■ **DAFTAR TUGAS**
**A)** Jawab pertanyaan berikut berdasarkan kutipan "Menjadi Guru".
(i) Pukul berapa azan terdengar pada hari Sabtu, 21 Januari 2012?
(ii) Berapa usia Puput?
(iii) Siapa nama kakak Puput, dan berapa usianya?
**B)** Tulis ulang bagian kutipan "Menjadi Guru" dari "Sabtu 21 Januari" sampai "si kecil sholat.". Ganti kata "desa" dengan "kampung".

■ **KUTIPAN BACAAN**
“Menjadi Guru”
Sabtu 21 Januari 2012 pukul 04.10,
kumandang azan yang mendayu membangunkan pagiku. Seperti kebiasaanku
ketika di asrama PPSDMS, meski dalam keadaan setengah sadar, aku akan
bergegas sholat berjamaah. Udara dingin desa Bojong menjadi godaan
tersendiri bagiku untuk mendirikan sholat. Akan tetapi, Puput, adik
angkatku, yang berusia 3 tahun dengan penuh semangat menghampiri kamarku
dan mengajakku berjamaah dengannya dan kakaknya Fariz (10 tahun). Dia
sepertinya sangat senang diajar sholat sejak pertama kali aku datang ke
rumah ibu bapak dan mengajak si kecil sholat.

■ **DATA MASUKAN**

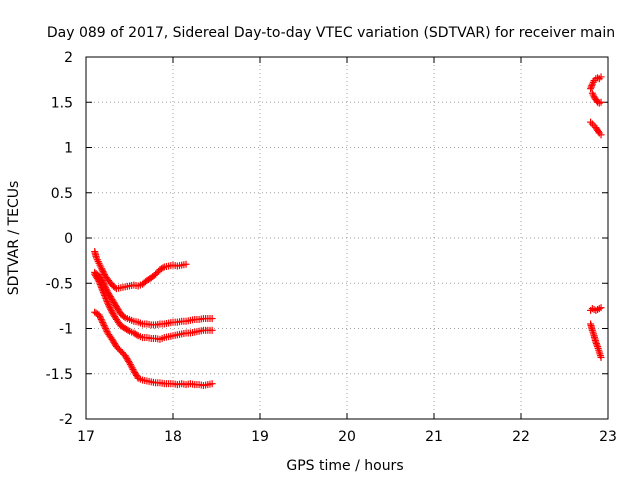 The width and height of the screenshot is (640, 480). What do you see at coordinates (608, 437) in the screenshot?
I see `x-tick-label: 23` at bounding box center [608, 437].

■ **JAWABAN**
**A)**
(i) Pukul 04.10.
(ii) 3 tahun.
(iii) Fariz, 10 tahun.

**B)**
Sabtu 21 Januari 2012 pukul 04.10,
kumandang azan yang mendayu membangunkan pagiku. Seperti kebiasaanku
ketika di asrama PPSDMS, meski dalam keadaan setengah sadar, aku akan
bergegas sholat berjamaah. Udara dingin kampung Bojong menjadi godaan
tersendiri bagiku untuk mendirikan sholat. Akan tetapi, Puput, adik
angkatku, yang berusia 3 tahun dengan penuh semangat menghampiri kamarku
dan mengajakku berjamaah dengannya dan kakaknya Fariz (10 tahun). Dia
sepertinya sangat senang diajar sholat sejak pertama kali aku datang ke
rumah ibu bapak dan mengajak si kecil sholat.